This freedom to obtain equipment and facilities without transparency
means that the system relies only on the discretion of the supplier.
A number of countries have been somewhat reluctant to sell to rogue
countries any equipment that could be used to develop a nuclear
capability. But Iran, Libya and North Korea were able to import
all manner of sophisticated equipment from new, essentially private
suppliers.
The United States, with outside assistance, is now attempting
to shut down this supplier network, but new suppliers may come
along if the international community does not act immediately.
Strong economic and diplomatic action must be taken against countries
such as Iran, even if it means additional costs and lost investment
opportunities. Such actions have been proven effective: After years
of sanctions and U.S. leadership, Libya has given up its weapons
of mass destruction, including a significant nuclear program.
Until recently, I was one of the leading proponents of sanctions
against Libya; earlier this year, I learned firsthand what a key
role international pressure played in the sea change Libyan leader
Moammar Khadafy made. In meetings with him and members of his government
earlier this year, it became clear that Khadafy decided Libya could
better assure its security through a positive relationship with
the United States and the West than with a risky and costly policy
of developing weapons of mass destruction. Libya's leaders also
told me that their nation faces growing economic difficulties that
can be resolved only by redirecting resources into development,
integrating closely into the world economy and seeing sanctions
ended. If the leadership of other countries, such as Iran, reaches
the same conclusion, it will be a great boon to the cause of nonproliferation.
I have just introduced a bill that makes it clear that Iran, as
a state abusing its access to the means of peaceful nuclear development,
has forfeited the right to produce nuclear material for reactors
and must be deprived of new nuclear-related trade, investment and
trade agreements until it permanently and verifiably ceases all
suspect nuclear activities and dismantles any fuel-production facilities.

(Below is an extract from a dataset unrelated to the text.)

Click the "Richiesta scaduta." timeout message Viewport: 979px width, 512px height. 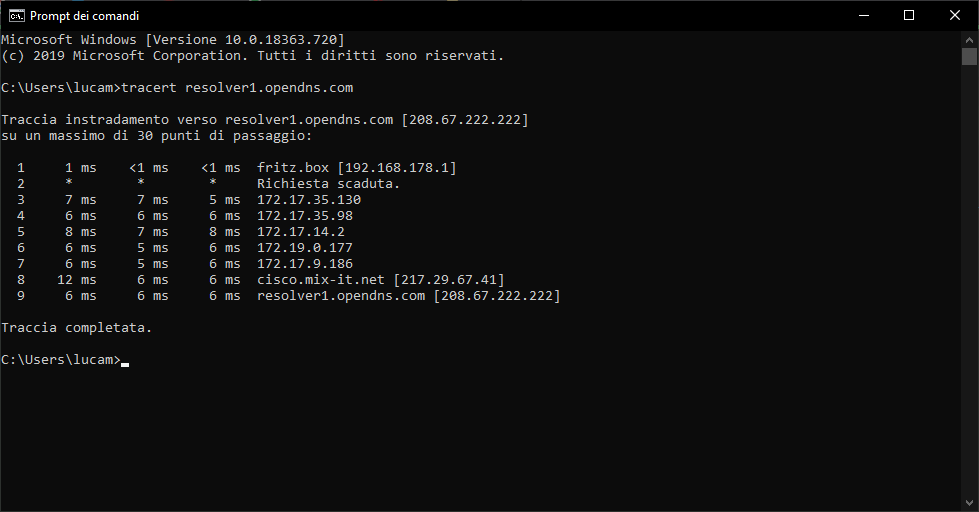click(328, 184)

Furthermore, U.S. nuclear trade sanctions law must be amended to
meet these new challenges. Existing law targets governments for
illicit nuclear trade, not private individuals, banks or corporations.
I will soon introduce the Nuclear Black Market Elimination Act,
which would empower the president to halt all U.S. business and
financial transactions with any individual or company that engages
in black-market nuclear trade and would require the president to
inform Congress of foreign companies that undercut U.S. sanctions.
The technology to produce nuclear weapons has become too dispersed
among too many nations to rely solely on Cold War-era approaches.
All countries -- those implicated in the black market, those seeking
to protect and extend investment in Iran despite its nuclear activities,
and the United States -- must now exercise responsibility for their
own and their citizens' activities that may support, materially
or politically, the creation of more nuclear weapons.
(Rep. Tom Lantos, D-San Francisco and San Mateo counties, is the
ranking Democrat on the House International Relations Committee,
which is conducting a hearing March 30 on nonproliferation.)